But that’s thanks to the New York musicians’

union there being far stronger than the Musicians’ Union here —  Local 802 would simply not allow it.
LLoyd Webber also claimed that they would not have been able to return with the same size of orchestra “even if Cameron had wanted to”, citing the recent cast of “the viola player at the Royal Opera House” being affected by hearing loss.

He did, however, add, “I would like to fight for 3 or more players”.

In a statement issued first via The Stage, Cameron Mackintosh shot back, calling Lloyd Webber’s characterisation of the decision to use a new orchestral line-up as solely Mackintosh’s as being “absolutely untrue”. He stated:  “It was a joint decision by Andrew’s own company, the Really Useful Group and myself, in order for us to be able to afford to bring back this spectacular musical to such an intimate 1,200-seat theatre. As it is, even with the new line-up, it is likely to take several years for this highly praised production to break even.”
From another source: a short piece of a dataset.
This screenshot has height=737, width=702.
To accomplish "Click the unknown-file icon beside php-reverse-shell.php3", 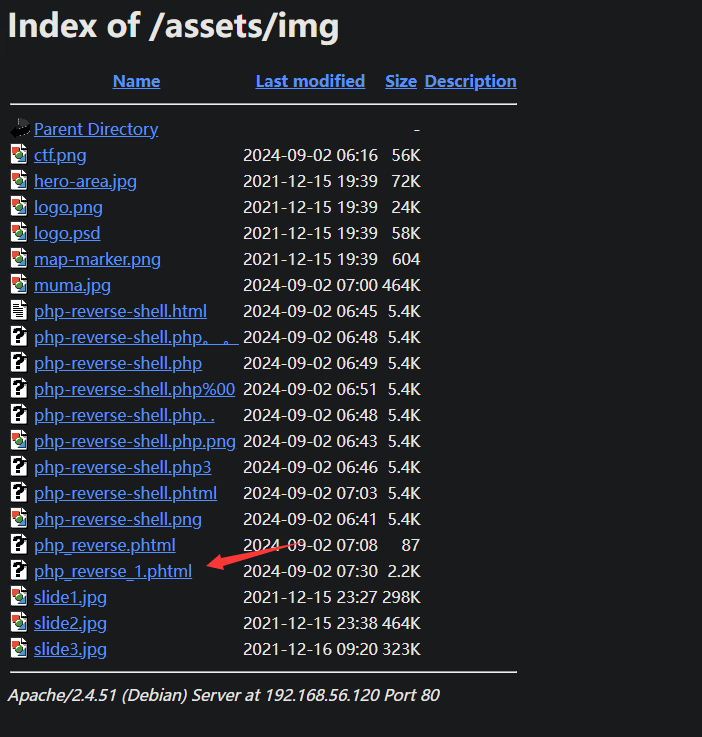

Moreover, he said, Lloyd Webber “naturally has full contractual control of his music. Indeed, he is also billed as co-orchestrator of the current 14-piece Phantom orchestration, which he and David Cullen originally created in 2012, and has since been used around the world, apart from Broadway. Andrew’s own head of music and personally appointed musical director supervised the music at Her Majesty’s for the new production that opened in July this year. As a composer, I am sure Andrew would have preferred some extra musicians, but the Phantom orchestra remains one of the largest playing in any of his musicals around the world – including those solely produced by himself.”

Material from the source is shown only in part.